Activity:
For this exercise, please reproduce the records below word for word, from the first line through the line with "Click the search".
*** Information provided ***
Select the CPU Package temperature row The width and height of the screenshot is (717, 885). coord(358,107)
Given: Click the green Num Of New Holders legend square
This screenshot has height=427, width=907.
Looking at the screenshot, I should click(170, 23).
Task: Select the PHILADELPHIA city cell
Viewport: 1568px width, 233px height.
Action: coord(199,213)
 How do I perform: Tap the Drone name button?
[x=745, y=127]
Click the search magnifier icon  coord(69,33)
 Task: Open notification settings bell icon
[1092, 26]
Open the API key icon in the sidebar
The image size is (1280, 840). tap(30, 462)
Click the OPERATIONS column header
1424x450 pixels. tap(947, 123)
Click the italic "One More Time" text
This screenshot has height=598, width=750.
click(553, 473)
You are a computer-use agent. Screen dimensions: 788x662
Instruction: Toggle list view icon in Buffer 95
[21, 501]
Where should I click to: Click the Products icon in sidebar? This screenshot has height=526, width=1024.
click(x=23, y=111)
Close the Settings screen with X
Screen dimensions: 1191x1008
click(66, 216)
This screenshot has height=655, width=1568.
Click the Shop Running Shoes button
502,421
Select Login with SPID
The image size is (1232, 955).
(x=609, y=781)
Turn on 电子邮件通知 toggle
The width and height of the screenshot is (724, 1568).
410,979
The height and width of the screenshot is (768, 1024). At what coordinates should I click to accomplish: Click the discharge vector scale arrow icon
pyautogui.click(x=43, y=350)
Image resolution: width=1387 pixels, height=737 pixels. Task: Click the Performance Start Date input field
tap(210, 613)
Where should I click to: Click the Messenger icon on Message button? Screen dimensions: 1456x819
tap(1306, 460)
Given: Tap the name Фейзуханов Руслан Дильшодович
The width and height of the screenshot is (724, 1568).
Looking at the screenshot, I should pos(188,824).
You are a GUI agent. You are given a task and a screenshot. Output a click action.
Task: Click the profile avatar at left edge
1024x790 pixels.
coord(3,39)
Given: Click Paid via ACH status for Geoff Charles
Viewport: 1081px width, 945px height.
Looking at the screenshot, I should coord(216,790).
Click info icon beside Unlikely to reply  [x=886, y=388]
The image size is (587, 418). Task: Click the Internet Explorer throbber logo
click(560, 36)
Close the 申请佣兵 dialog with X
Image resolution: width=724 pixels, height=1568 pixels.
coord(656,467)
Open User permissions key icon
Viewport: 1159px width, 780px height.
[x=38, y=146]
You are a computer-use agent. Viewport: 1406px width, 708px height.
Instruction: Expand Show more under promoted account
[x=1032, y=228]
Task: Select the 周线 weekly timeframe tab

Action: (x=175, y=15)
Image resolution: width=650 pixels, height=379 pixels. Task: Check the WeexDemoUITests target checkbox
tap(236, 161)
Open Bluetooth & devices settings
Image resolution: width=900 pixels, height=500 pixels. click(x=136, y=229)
*** End of Information provided ***
Exercise answer:
Select the CPU Package temperature row The width and height of the screenshot is (717, 885). coord(358,107)
Given: Click the green Num Of New Holders legend square
This screenshot has height=427, width=907.
Looking at the screenshot, I should click(170, 23).
Task: Select the PHILADELPHIA city cell
Viewport: 1568px width, 233px height.
Action: coord(199,213)
 How do I perform: Tap the Drone name button?
[x=745, y=127]
Click the search magnifier icon  coord(69,33)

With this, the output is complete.